Top of Supplied data

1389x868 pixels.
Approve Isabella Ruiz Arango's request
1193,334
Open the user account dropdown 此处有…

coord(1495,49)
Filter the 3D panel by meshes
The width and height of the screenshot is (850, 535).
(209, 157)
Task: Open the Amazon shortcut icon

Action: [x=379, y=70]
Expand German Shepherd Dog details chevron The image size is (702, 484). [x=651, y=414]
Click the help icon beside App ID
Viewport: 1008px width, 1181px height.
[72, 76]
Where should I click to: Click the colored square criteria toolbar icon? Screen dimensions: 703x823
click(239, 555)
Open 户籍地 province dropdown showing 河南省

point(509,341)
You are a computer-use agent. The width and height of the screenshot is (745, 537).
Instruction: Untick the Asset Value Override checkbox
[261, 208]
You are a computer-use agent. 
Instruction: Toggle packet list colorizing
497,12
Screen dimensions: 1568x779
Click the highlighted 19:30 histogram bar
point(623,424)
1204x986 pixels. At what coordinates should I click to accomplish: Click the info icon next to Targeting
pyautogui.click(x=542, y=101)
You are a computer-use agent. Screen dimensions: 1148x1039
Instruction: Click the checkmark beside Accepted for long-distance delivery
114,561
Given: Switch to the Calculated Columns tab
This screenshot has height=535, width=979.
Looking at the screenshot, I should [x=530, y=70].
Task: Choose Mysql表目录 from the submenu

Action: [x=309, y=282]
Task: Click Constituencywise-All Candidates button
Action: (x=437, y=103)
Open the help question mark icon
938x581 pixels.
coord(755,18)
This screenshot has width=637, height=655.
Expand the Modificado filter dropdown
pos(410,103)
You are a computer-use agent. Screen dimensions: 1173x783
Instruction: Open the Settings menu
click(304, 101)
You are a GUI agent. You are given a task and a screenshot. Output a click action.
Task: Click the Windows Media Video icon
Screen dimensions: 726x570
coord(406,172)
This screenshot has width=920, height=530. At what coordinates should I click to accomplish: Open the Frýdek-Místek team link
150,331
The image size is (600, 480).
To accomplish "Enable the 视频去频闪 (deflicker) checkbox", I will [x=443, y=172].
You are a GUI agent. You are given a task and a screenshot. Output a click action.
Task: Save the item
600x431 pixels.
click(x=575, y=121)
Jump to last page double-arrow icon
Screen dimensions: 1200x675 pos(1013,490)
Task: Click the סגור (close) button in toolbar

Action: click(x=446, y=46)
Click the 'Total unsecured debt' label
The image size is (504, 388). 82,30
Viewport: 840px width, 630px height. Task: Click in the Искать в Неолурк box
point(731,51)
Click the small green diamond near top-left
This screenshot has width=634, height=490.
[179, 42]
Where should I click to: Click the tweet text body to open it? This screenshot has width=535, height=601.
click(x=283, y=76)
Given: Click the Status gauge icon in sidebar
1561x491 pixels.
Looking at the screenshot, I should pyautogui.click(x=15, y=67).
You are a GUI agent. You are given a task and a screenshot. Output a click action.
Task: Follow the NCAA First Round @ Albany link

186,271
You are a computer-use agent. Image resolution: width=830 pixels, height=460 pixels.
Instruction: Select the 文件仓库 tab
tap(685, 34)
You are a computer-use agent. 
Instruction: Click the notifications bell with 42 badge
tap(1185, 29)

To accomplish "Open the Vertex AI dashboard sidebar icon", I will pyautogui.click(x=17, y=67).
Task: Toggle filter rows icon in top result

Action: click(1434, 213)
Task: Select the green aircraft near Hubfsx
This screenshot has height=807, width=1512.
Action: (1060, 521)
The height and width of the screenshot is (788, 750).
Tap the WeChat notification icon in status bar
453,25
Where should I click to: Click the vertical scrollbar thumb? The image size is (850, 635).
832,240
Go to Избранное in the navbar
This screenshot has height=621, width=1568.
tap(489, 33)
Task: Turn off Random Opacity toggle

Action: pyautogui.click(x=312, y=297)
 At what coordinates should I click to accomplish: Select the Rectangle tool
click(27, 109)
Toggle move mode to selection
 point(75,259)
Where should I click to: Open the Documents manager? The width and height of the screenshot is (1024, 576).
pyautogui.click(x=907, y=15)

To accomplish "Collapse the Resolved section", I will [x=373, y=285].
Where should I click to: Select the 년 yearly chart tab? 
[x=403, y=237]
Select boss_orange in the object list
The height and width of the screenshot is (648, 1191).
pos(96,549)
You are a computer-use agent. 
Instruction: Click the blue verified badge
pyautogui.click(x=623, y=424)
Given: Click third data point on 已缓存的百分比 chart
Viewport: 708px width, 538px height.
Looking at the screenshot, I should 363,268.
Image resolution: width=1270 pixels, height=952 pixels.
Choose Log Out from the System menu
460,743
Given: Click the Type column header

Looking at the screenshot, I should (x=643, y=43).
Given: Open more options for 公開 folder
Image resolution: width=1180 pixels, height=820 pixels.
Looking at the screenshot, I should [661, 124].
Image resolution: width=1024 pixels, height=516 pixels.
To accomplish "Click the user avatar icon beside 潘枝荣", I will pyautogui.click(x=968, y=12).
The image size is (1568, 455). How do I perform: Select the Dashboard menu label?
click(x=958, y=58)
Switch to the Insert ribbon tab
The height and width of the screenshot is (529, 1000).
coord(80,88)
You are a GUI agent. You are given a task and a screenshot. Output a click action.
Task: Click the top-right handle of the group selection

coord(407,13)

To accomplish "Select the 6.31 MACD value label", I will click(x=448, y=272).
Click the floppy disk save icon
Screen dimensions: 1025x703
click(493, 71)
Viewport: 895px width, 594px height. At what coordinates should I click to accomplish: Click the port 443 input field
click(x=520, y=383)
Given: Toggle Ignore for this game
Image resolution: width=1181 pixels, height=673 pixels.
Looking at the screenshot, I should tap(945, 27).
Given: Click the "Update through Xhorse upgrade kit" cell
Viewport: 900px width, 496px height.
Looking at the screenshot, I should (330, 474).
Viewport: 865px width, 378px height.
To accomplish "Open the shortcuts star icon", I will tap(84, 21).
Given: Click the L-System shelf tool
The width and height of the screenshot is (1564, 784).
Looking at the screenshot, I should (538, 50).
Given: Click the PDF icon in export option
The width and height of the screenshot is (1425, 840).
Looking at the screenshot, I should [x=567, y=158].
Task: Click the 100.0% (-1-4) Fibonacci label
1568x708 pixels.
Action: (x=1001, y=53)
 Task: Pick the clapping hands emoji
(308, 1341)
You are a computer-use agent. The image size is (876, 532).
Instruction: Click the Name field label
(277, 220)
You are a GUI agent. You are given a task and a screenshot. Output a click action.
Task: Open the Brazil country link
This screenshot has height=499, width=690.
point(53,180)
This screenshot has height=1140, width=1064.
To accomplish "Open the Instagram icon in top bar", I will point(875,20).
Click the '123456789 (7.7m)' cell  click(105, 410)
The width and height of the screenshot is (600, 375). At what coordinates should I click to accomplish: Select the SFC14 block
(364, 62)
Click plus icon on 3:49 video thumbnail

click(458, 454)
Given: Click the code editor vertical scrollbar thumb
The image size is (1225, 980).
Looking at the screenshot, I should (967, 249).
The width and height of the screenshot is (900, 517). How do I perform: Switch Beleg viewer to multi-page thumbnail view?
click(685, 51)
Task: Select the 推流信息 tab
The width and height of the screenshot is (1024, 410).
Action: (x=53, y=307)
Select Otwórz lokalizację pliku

Bottom of Supplied data

● Exercise
The data must be output in full, exactly as given.

● Your response
1389x868 pixels.
Approve Isabella Ruiz Arango's request
1193,334
Open the user account dropdown 此处有…

coord(1495,49)
Filter the 3D panel by meshes
The width and height of the screenshot is (850, 535).
(209, 157)
Task: Open the Amazon shortcut icon

Action: [x=379, y=70]
Expand German Shepherd Dog details chevron The image size is (702, 484). [x=651, y=414]
Click the help icon beside App ID
Viewport: 1008px width, 1181px height.
[72, 76]
Where should I click to: Click the colored square criteria toolbar icon? Screen dimensions: 703x823
click(239, 555)
Open 户籍地 province dropdown showing 河南省

point(509,341)
You are a computer-use agent. The width and height of the screenshot is (745, 537).
Instruction: Untick the Asset Value Override checkbox
[261, 208]
You are a computer-use agent. 
Instruction: Toggle packet list colorizing
497,12
Screen dimensions: 1568x779
Click the highlighted 19:30 histogram bar
point(623,424)
1204x986 pixels. At what coordinates should I click to accomplish: Click the info icon next to Targeting
pyautogui.click(x=542, y=101)
You are a computer-use agent. Screen dimensions: 1148x1039
Instruction: Click the checkmark beside Accepted for long-distance delivery
114,561
Given: Switch to the Calculated Columns tab
This screenshot has height=535, width=979.
Looking at the screenshot, I should [x=530, y=70].
Task: Choose Mysql表目录 from the submenu

Action: [x=309, y=282]
Task: Click Constituencywise-All Candidates button
Action: (x=437, y=103)
Open the help question mark icon
938x581 pixels.
coord(755,18)
This screenshot has width=637, height=655.
Expand the Modificado filter dropdown
pos(410,103)
You are a computer-use agent. Screen dimensions: 1173x783
Instruction: Open the Settings menu
click(304, 101)
You are a GUI agent. You are given a task and a screenshot. Output a click action.
Task: Click the Windows Media Video icon
Screen dimensions: 726x570
coord(406,172)
This screenshot has width=920, height=530. At what coordinates should I click to accomplish: Open the Frýdek-Místek team link
150,331
The image size is (600, 480).
To accomplish "Enable the 视频去频闪 (deflicker) checkbox", I will [x=443, y=172].
You are a GUI agent. You are given a task and a screenshot. Output a click action.
Task: Save the item
600x431 pixels.
click(x=575, y=121)
Jump to last page double-arrow icon
Screen dimensions: 1200x675 pos(1013,490)
Task: Click the סגור (close) button in toolbar

Action: click(x=446, y=46)
Click the 'Total unsecured debt' label
The image size is (504, 388). 82,30
Viewport: 840px width, 630px height. Task: Click in the Искать в Неолурк box
point(731,51)
Click the small green diamond near top-left
This screenshot has width=634, height=490.
[179, 42]
Where should I click to: Click the tweet text body to open it? This screenshot has width=535, height=601.
click(x=283, y=76)
Given: Click the Status gauge icon in sidebar
1561x491 pixels.
Looking at the screenshot, I should pyautogui.click(x=15, y=67).
You are a GUI agent. You are given a task and a screenshot. Output a click action.
Task: Follow the NCAA First Round @ Albany link

186,271
You are a computer-use agent. Image resolution: width=830 pixels, height=460 pixels.
Instruction: Select the 文件仓库 tab
tap(685, 34)
You are a computer-use agent. 
Instruction: Click the notifications bell with 42 badge
tap(1185, 29)

To accomplish "Open the Vertex AI dashboard sidebar icon", I will pyautogui.click(x=17, y=67).
Task: Toggle filter rows icon in top result

Action: click(1434, 213)
Task: Select the green aircraft near Hubfsx
This screenshot has height=807, width=1512.
Action: (1060, 521)
The height and width of the screenshot is (788, 750).
Tap the WeChat notification icon in status bar
453,25
Where should I click to: Click the vertical scrollbar thumb? The image size is (850, 635).
832,240
Go to Избранное in the navbar
This screenshot has height=621, width=1568.
tap(489, 33)
Task: Turn off Random Opacity toggle

Action: pyautogui.click(x=312, y=297)
 At what coordinates should I click to accomplish: Select the Rectangle tool
click(27, 109)
Toggle move mode to selection
 point(75,259)
Where should I click to: Open the Documents manager? The width and height of the screenshot is (1024, 576).
pyautogui.click(x=907, y=15)

To accomplish "Collapse the Resolved section", I will [x=373, y=285].
Where should I click to: Select the 년 yearly chart tab? 
[x=403, y=237]
Select boss_orange in the object list
The height and width of the screenshot is (648, 1191).
pos(96,549)
You are a computer-use agent. 
Instruction: Click the blue verified badge
pyautogui.click(x=623, y=424)
Given: Click third data point on 已缓存的百分比 chart
Viewport: 708px width, 538px height.
Looking at the screenshot, I should 363,268.
Image resolution: width=1270 pixels, height=952 pixels.
Choose Log Out from the System menu
460,743
Given: Click the Type column header

Looking at the screenshot, I should (x=643, y=43).
Given: Open more options for 公開 folder
Image resolution: width=1180 pixels, height=820 pixels.
Looking at the screenshot, I should [661, 124].
Image resolution: width=1024 pixels, height=516 pixels.
To accomplish "Click the user avatar icon beside 潘枝荣", I will pyautogui.click(x=968, y=12).
The image size is (1568, 455). How do I perform: Select the Dashboard menu label?
click(x=958, y=58)
Switch to the Insert ribbon tab
The height and width of the screenshot is (529, 1000).
coord(80,88)
You are a GUI agent. You are given a task and a screenshot. Output a click action.
Task: Click the top-right handle of the group selection

coord(407,13)

To accomplish "Select the 6.31 MACD value label", I will click(x=448, y=272).
Click the floppy disk save icon
Screen dimensions: 1025x703
click(493, 71)
Viewport: 895px width, 594px height. At what coordinates should I click to accomplish: Click the port 443 input field
click(x=520, y=383)
Given: Toggle Ignore for this game
Image resolution: width=1181 pixels, height=673 pixels.
Looking at the screenshot, I should tap(945, 27).
Given: Click the "Update through Xhorse upgrade kit" cell
Viewport: 900px width, 496px height.
Looking at the screenshot, I should (330, 474).
Viewport: 865px width, 378px height.
To accomplish "Open the shortcuts star icon", I will tap(84, 21).
Given: Click the L-System shelf tool
The width and height of the screenshot is (1564, 784).
Looking at the screenshot, I should (538, 50).
Given: Click the PDF icon in export option
The width and height of the screenshot is (1425, 840).
Looking at the screenshot, I should [x=567, y=158].
Task: Click the 100.0% (-1-4) Fibonacci label
1568x708 pixels.
Action: (x=1001, y=53)
 Task: Pick the clapping hands emoji
(308, 1341)
You are a computer-use agent. The image size is (876, 532).
Instruction: Click the Name field label
(277, 220)
You are a GUI agent. You are given a task and a screenshot. Output a click action.
Task: Open the Brazil country link
This screenshot has height=499, width=690.
point(53,180)
This screenshot has height=1140, width=1064.
To accomplish "Open the Instagram icon in top bar", I will point(875,20).
Click the '123456789 (7.7m)' cell  click(105, 410)
The width and height of the screenshot is (600, 375). At what coordinates should I click to accomplish: Select the SFC14 block
(364, 62)
Click plus icon on 3:49 video thumbnail

click(458, 454)
Given: Click the code editor vertical scrollbar thumb
The image size is (1225, 980).
Looking at the screenshot, I should (967, 249).
The width and height of the screenshot is (900, 517). How do I perform: Switch Beleg viewer to multi-page thumbnail view?
click(685, 51)
Task: Select the 推流信息 tab
The width and height of the screenshot is (1024, 410).
Action: (x=53, y=307)
Select Otwórz lokalizację pliku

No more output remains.